• TASK INSTRUCTIONS: Could you reproduce every entry that follows, exactly as shown?
START RECORDS
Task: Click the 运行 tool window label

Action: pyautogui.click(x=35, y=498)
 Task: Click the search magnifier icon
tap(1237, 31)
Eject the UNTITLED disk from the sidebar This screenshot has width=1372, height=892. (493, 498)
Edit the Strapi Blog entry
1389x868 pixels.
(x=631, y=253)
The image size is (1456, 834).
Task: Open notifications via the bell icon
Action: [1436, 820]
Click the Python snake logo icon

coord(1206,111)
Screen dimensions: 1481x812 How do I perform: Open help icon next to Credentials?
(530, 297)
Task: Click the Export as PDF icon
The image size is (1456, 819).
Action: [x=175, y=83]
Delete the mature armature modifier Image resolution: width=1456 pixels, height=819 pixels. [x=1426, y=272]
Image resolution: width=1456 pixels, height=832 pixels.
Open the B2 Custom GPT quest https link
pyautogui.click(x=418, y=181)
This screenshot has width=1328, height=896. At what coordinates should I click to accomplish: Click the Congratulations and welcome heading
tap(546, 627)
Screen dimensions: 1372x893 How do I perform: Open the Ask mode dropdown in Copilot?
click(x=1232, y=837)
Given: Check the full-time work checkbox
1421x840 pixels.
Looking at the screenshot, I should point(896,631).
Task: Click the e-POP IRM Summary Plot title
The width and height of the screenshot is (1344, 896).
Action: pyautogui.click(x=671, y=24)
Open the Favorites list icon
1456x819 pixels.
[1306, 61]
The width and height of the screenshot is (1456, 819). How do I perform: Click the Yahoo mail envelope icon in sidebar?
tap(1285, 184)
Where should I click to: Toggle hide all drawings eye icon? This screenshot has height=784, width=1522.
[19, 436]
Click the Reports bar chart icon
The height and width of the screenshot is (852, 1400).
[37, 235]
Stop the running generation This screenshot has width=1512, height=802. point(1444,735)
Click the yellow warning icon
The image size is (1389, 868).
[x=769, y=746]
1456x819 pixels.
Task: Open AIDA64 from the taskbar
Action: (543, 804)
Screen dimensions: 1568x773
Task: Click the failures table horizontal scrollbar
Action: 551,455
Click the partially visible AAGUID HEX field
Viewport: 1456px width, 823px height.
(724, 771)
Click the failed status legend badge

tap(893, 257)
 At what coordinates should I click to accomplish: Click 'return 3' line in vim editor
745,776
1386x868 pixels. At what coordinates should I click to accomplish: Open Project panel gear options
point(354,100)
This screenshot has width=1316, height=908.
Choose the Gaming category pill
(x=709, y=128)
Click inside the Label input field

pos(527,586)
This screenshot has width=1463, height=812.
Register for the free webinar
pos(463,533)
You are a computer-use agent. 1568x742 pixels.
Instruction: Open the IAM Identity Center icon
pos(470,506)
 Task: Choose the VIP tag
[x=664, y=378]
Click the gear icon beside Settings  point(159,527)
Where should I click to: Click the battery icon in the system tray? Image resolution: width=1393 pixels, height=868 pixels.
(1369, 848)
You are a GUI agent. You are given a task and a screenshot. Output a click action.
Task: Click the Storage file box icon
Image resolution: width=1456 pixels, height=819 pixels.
END RECORDS
• ANSWER SECTION:
Task: Click the 运行 tool window label

Action: pyautogui.click(x=35, y=498)
 Task: Click the search magnifier icon
tap(1237, 31)
Eject the UNTITLED disk from the sidebar This screenshot has width=1372, height=892. (493, 498)
Edit the Strapi Blog entry
1389x868 pixels.
(x=631, y=253)
The image size is (1456, 834).
Task: Open notifications via the bell icon
Action: [1436, 820]
Click the Python snake logo icon

coord(1206,111)
Screen dimensions: 1481x812 How do I perform: Open help icon next to Credentials?
(530, 297)
Task: Click the Export as PDF icon
The image size is (1456, 819).
Action: [x=175, y=83]
Delete the mature armature modifier Image resolution: width=1456 pixels, height=819 pixels. [x=1426, y=272]
Image resolution: width=1456 pixels, height=832 pixels.
Open the B2 Custom GPT quest https link
pyautogui.click(x=418, y=181)
This screenshot has width=1328, height=896. At what coordinates should I click to accomplish: Click the Congratulations and welcome heading
tap(546, 627)
Screen dimensions: 1372x893 How do I perform: Open the Ask mode dropdown in Copilot?
click(x=1232, y=837)
Given: Check the full-time work checkbox
1421x840 pixels.
Looking at the screenshot, I should point(896,631).
Task: Click the e-POP IRM Summary Plot title
The width and height of the screenshot is (1344, 896).
Action: pyautogui.click(x=671, y=24)
Open the Favorites list icon
1456x819 pixels.
[1306, 61]
The width and height of the screenshot is (1456, 819). How do I perform: Click the Yahoo mail envelope icon in sidebar?
tap(1285, 184)
Where should I click to: Toggle hide all drawings eye icon? This screenshot has height=784, width=1522.
[19, 436]
Click the Reports bar chart icon
The height and width of the screenshot is (852, 1400).
[37, 235]
Stop the running generation This screenshot has width=1512, height=802. point(1444,735)
Click the yellow warning icon
The image size is (1389, 868).
[x=769, y=746]
1456x819 pixels.
Task: Open AIDA64 from the taskbar
Action: (543, 804)
Screen dimensions: 1568x773
Task: Click the failures table horizontal scrollbar
Action: 551,455
Click the partially visible AAGUID HEX field
Viewport: 1456px width, 823px height.
(724, 771)
Click the failed status legend badge

tap(893, 257)
 At what coordinates should I click to accomplish: Click 'return 3' line in vim editor
745,776
1386x868 pixels. At what coordinates should I click to accomplish: Open Project panel gear options
point(354,100)
This screenshot has width=1316, height=908.
Choose the Gaming category pill
(x=709, y=128)
Click inside the Label input field

pos(527,586)
This screenshot has width=1463, height=812.
Register for the free webinar
pos(463,533)
You are a computer-use agent. 1568x742 pixels.
Instruction: Open the IAM Identity Center icon
pos(470,506)
 Task: Choose the VIP tag
[x=664, y=378]
Click the gear icon beside Settings  point(159,527)
Where should I click to: Click the battery icon in the system tray? Image resolution: width=1393 pixels, height=868 pixels.
(1369, 848)
You are a GUI agent. You are given a task and a screenshot. Output a click action.
Task: Click the Storage file box icon
Image resolution: width=1456 pixels, height=819 pixels.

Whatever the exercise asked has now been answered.